Einsatz bei Multipler Sklerose
Mit der Vorstufe wollen die Forschenden die ernsten Nebenwirkungen von MMF vermeiden, mit denen die Verbindung bei der systemischen Behandlung von schubförmigen Multipler Sklerose aufgefallen ist. Auch da ist MMF nicht der Startwirkstoff, sondern ein Abbauprodukt des Wirkstoffes Diroximelfumarat (Handelsname Vumerity), der als Tablette eingenommen wird. Das entstehende MMF unterbindet dann ebenfalls über den Transkriptionsfaktor NFR2 Entzündungsprozesse und soll auf diese Weise die Häufigkeit der schmerzhaften Entzündungsschübe reduzieren.

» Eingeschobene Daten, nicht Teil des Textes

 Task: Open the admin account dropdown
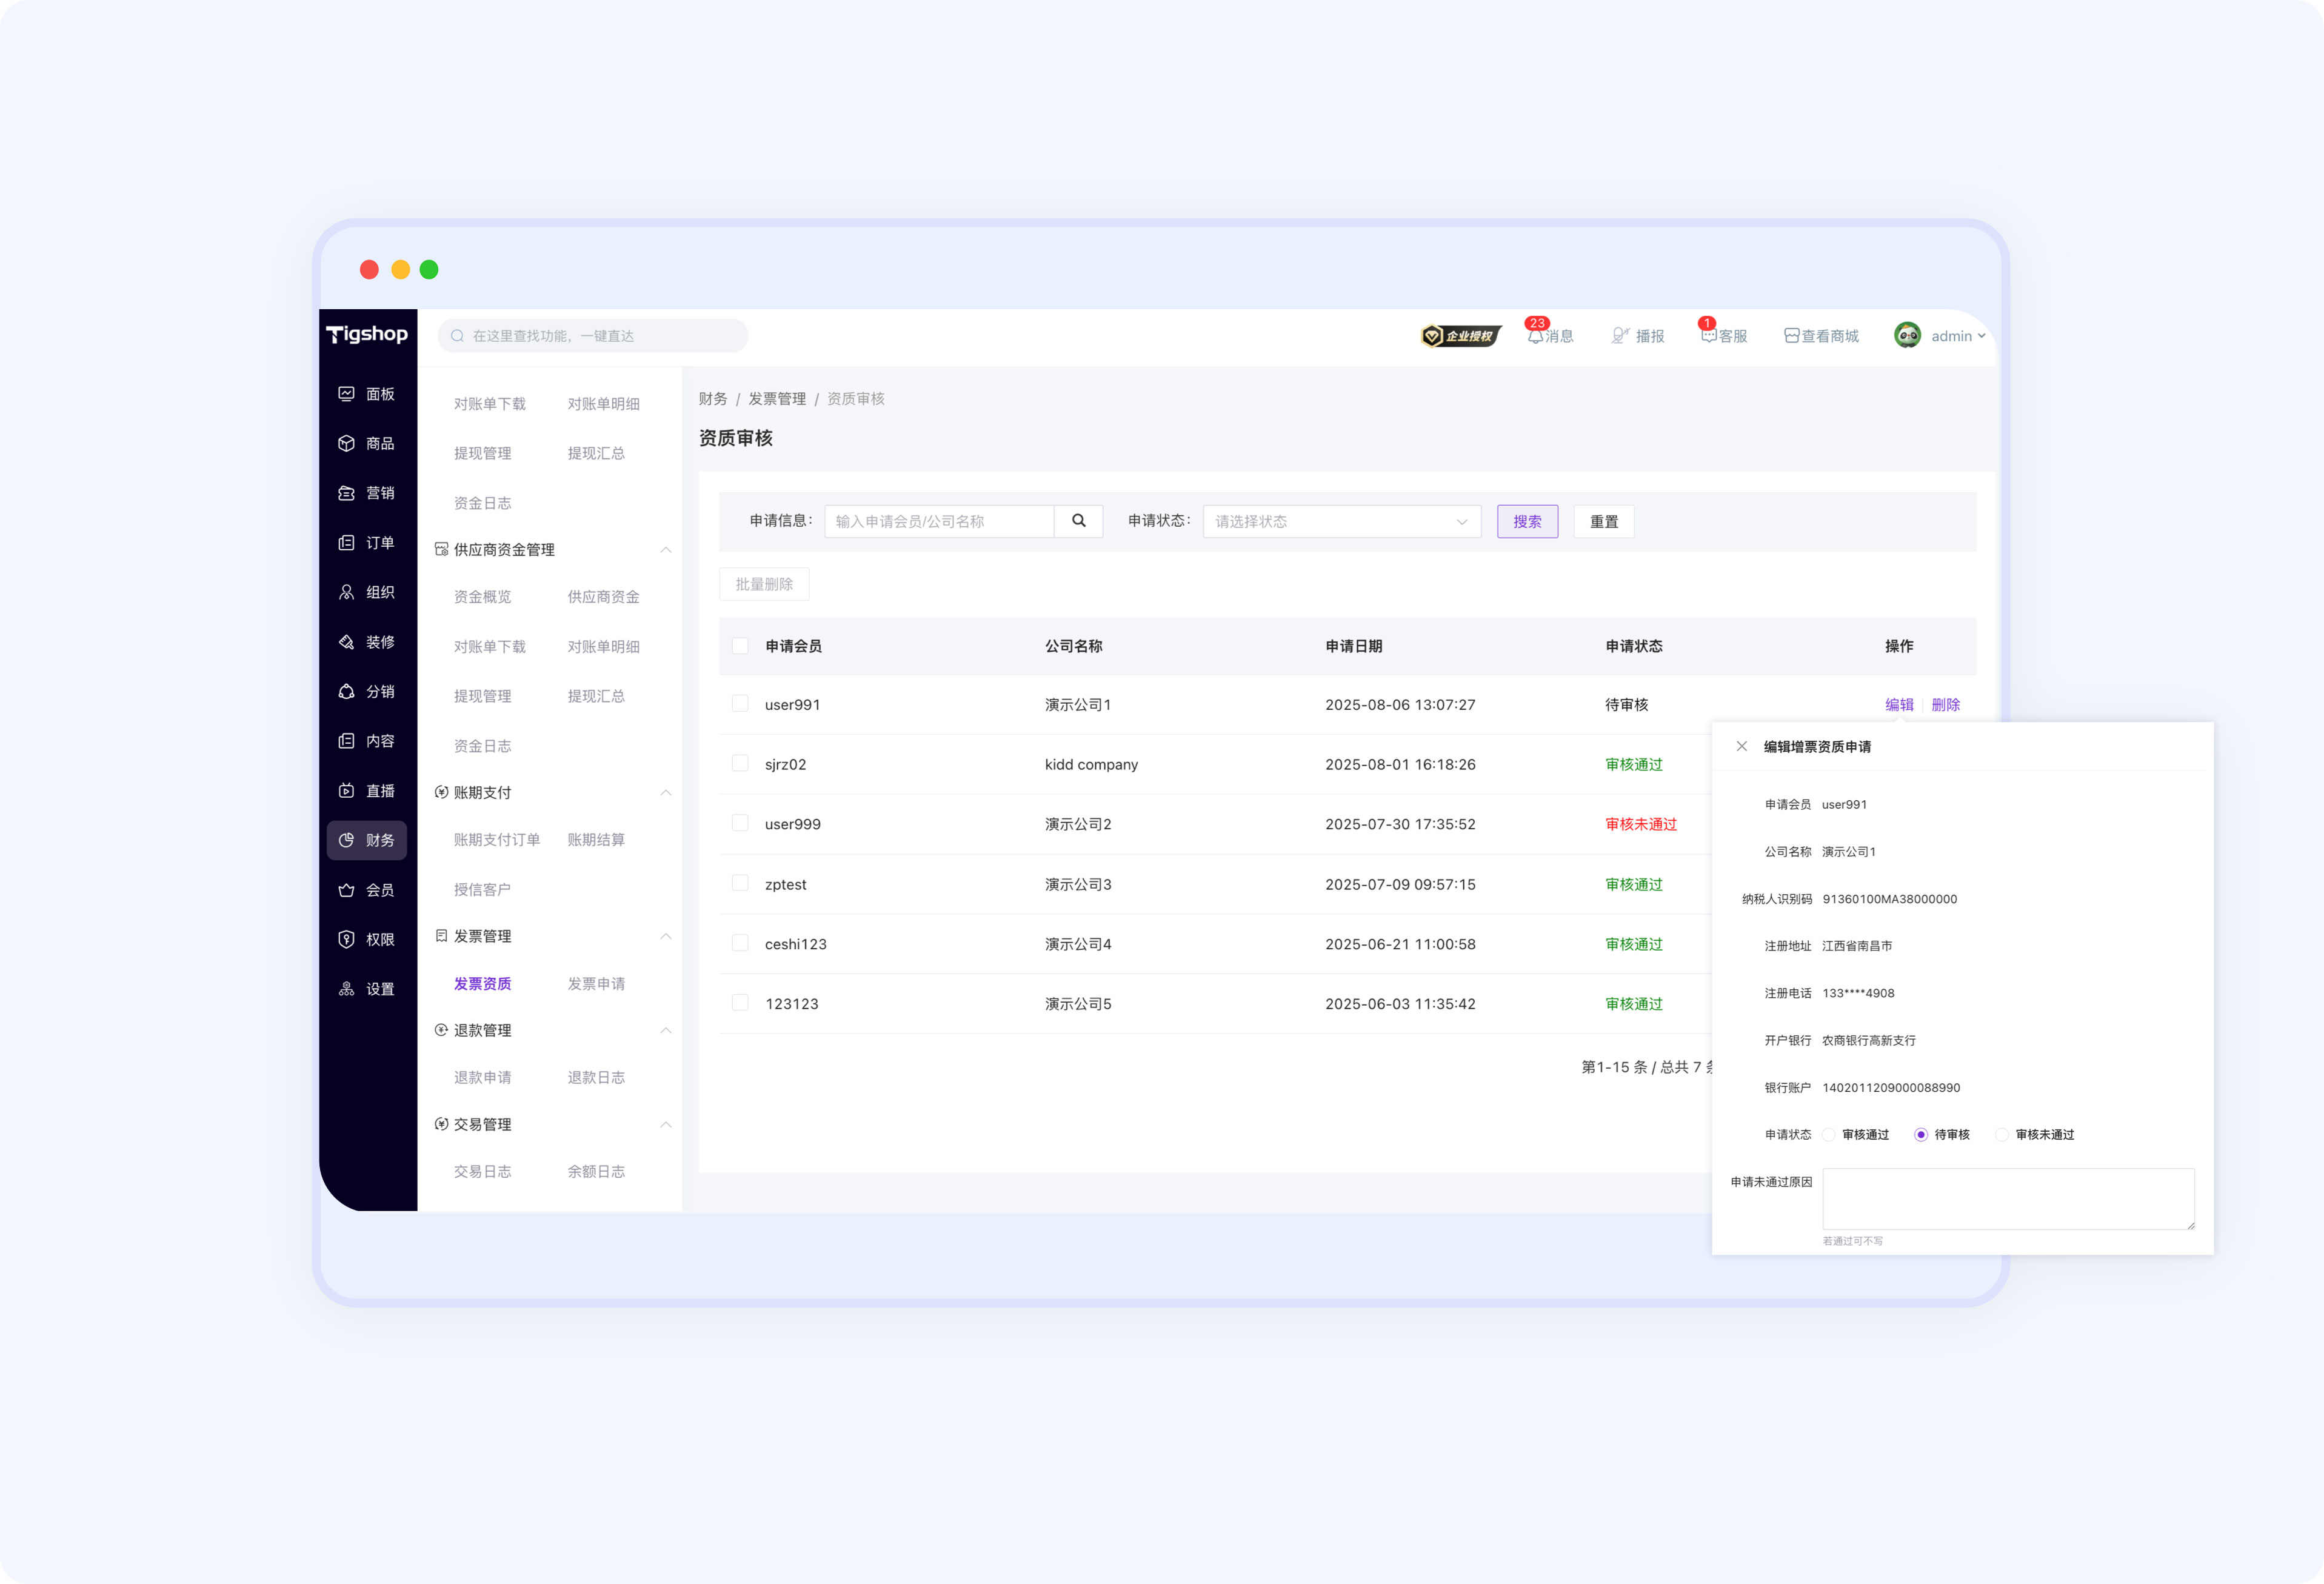point(1940,336)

„Die systemischen Nebenwirkungen sind allerdings dosis-limitierend. 50 Prozent der Multiple-Sklerose-Patienten hören ganz auf, das Mittel zu nehmen“, sagt Grace. Das Mittel kann also wegen seiner Nebenwirkungen nicht so hoch dosiert werden, wie es zur Symptomlinderung nötig wäre. Zu den häufigsten Beschwerden gehören laut dem Arzneimittelverzeichnis „Gelben Liste“ Hitzegefühl (35 Prozent), Magen-Darm-Beschwerden wie Durchfall (14 Prozent), Übelkeit (12 Prozent), sowie Schmerzen im Oberbauch oder in der Bauchhöhle (beides zehn Prozent). Darüber hinaus kann es in seltenen Fällen die Zahl der Weißen-Blutkörperchen Zahl zu stark absinken lassen und Leberschäden auslösen. Um all das zu vermeiden, „haben wir diesen aufwendigen Ansatz gewählt, um MMF genau dorthin zu bringen, wo es gebraucht wird“, sagt Grace.
Nebenwirkungen des Schmerzmittels
In ihren Mausversuchen fanden die Forschenden keine Hinweise auf unerwünschte Nebenwirkungen. Um etwa zu prüfen, ob die Tiere Hitzegefühle empfanden, maßen die Wissenschaftler die Hauttemperatur an den Ohren und fanden keine Erhöhung. Die Kontrollgruppe dagegen, die MMF systemisch erhalten hatte, zeigte die Nebenwirkung.
Grace zufolge ist die Bekämpfung der ROS nicht nur für die Schmerzbekämpfung nützlich. Der von ihnen ausgelöste oxidative Stress verursacht auch noch andere Gesundheitsprobleme wie zum Beispiel rheumatoide Arthritis, Amyotrophe Lateralsklerose (ALS) und die Alzheimer-Krankheit. Inzwischen haben einige der Wissenschaftler ein Startup namens „Immunologic“ ausgegründet, das derzeit Mittel für den Abschluss der präklinischen Phase und die Entwicklung der MMF-Vorstufe für klinische Versuche am Menschen einwirbt.